Nur jeder fünfte Rechtsanwalt wünscht zertifizierte Spezialisierungen als Alternative zum Fachanwaltstitel

Köln, den 5.12.2011 – Die Rechtsanwälte lehnen mit einer Mehrheit von 80 % die Einführung sog. zertifizierter Spezialisierungen als Alternative zu den Fachanwaltstiteln ab. Über die Ergebnisse einer entsprechenden Studie berichtete der Direktor des Soldan Instituts, Matthias Kilian, heute auf einer Fachtagung in Köln, die das Institut für Anwaltsrecht gemeinsam mit dem Anwaltsblatt veranstaltet hat.

Seit längerem diskutiert die Anwaltschaft kontrovers über die Frage, ob es neben dem Fachanwaltstitel und selbst benannten Tätigkeitsschwerpunkten eine weitere Form des Spezialisierungshinweises geben sollte, der mehr als eine bloße Selbsteinschätzung bietet und doch weniger schwierig zu erwerben ist als ein Fachanwaltstitel. Diese auch unter den Schlagworten „Kleine Fachanwaltschaften“ oder „Junior-Fachanwalt“ geführte Diskussion hat sich intensiviert, seitdem ein gewerblicher Anbieter für ausgewählte Rechtsgebiete werbewirksame Zertifizierungen von Rechtsanwälten vornehmen wollte und von der Rechtsanwaltskammer Köln auf Unterlassung in Anspruch genommen wurde. Im Rahmen der auf dem Symposion in Köln vorgestellten Ergebnissen der Befragung von mehr als 1.000 Berufsträgern durch das Soldan Institut äußerten sich vier von fünf Rechtsanwälten ablehnend zu Vorschlägen, zertifizierte Spezialisierungen auf Gesetzesebene einzuführen.

Dr. Matthias Kilian, Direktor des Soldan Instituts, relativierte dieses Ergebnis allerdings: „Aus rechtspolitischer Sicht ist von zentraler Bedeutung, dass sich in der Gruppe der Nicht-Fachanwälte mit nur 46% ablehnenden Stimmen keine Mehrheit für die Erhaltung des Status quo findet. Fachanwälte sind hingegen zu 86 % für die uneingeschränkte Beibehaltung des Systems geprüfter Spezialisierungen ausschließlich über den Erwerb eines Fachanwaltstitels.“

Diese Zahlen deuten darauf hin, dass für eine relativ große Zahl von Nicht-Fachanwälten die Hürden für den Erwerb eines Fachanwaltstitels zu hoch sind oder es an einer ihre Spezialisierung repräsentierenden Fachanwaltschaft fehlt.

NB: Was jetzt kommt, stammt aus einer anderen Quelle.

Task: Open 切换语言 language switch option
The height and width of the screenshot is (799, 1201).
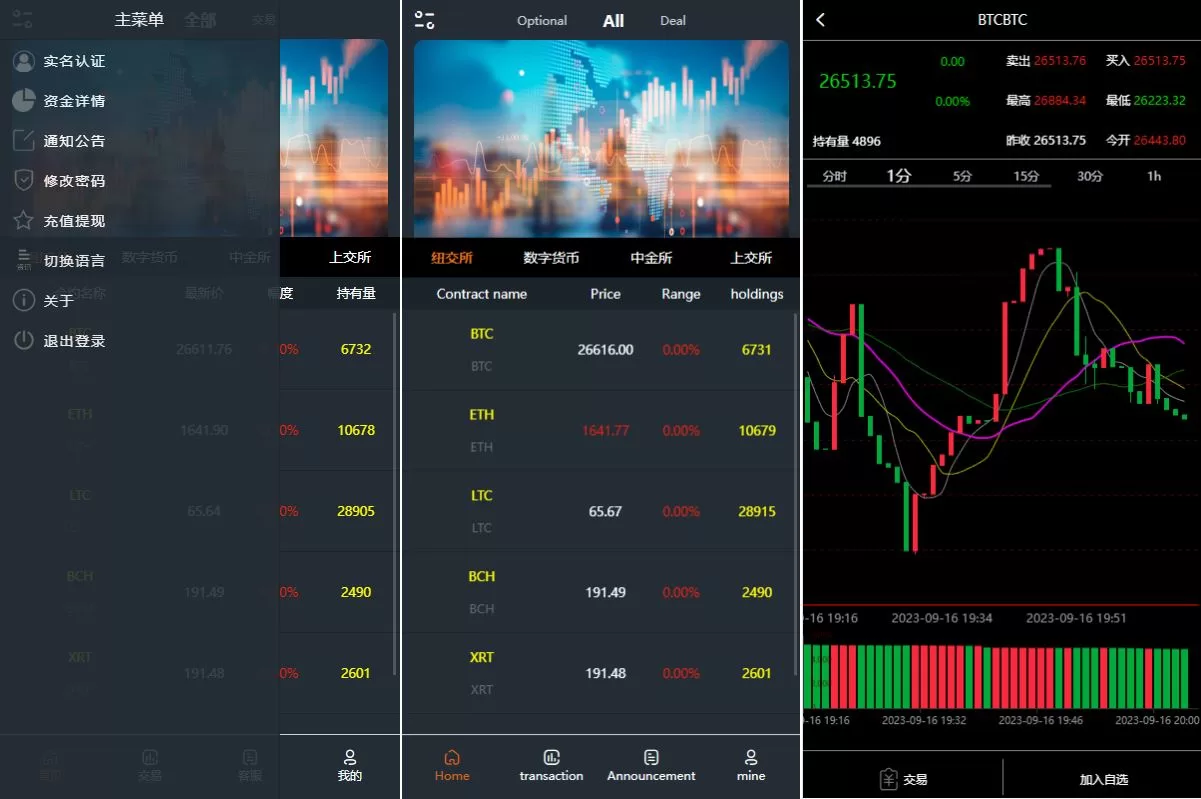Action: click(74, 261)
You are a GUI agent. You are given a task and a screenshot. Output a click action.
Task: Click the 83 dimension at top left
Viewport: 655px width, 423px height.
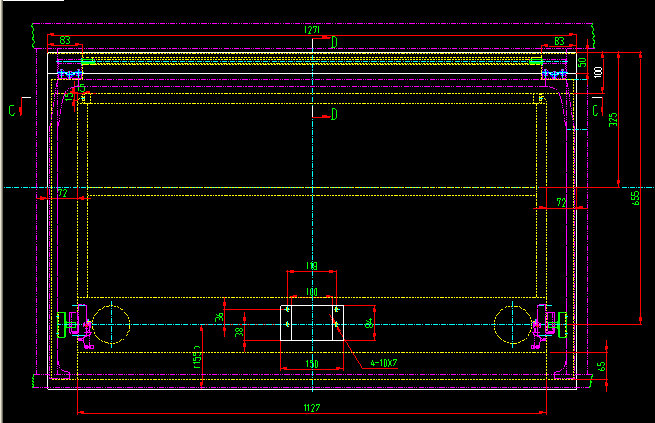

Kilian wies darauf hin, dass sich in diesem Punkt zunehmende, auf lange Sicht durchaus problematische Friktionen zwischen zwei großen Teilgruppen der Anwaltschaft andeuten.
Über das Soldan Institut
Das Soldan Institut wurde 2002 als unabhängige Forschungseinrichtung gegründet. Ziel des von einem gemeinnützigen Verein getragenen Instituts ist die Erforschung der Strukturentwicklung der Anwaltschaft und der sich hieraus ergebenden Bedingungen für eine erfolgreiche und zukunftsorientierte Tätigkeit von Anwaltskanzleien. Das Institut betreibt eigene empirische Anwaltsforschung, deren Ergebnisse Rechtsanwälten, Institutionen der deutschen Anwaltschaft, politischen Entscheidungsträgern, Wissenschaftlern und einer breiten Öffentlichkeit zur Verfügung gestellt werden. Der gemeinnützige Trägerverein des Instituts wird von der Hans Soldan Stiftung, dem Deutschen Anwaltverein und der Bundesrechtsanwaltskammer unterstützt.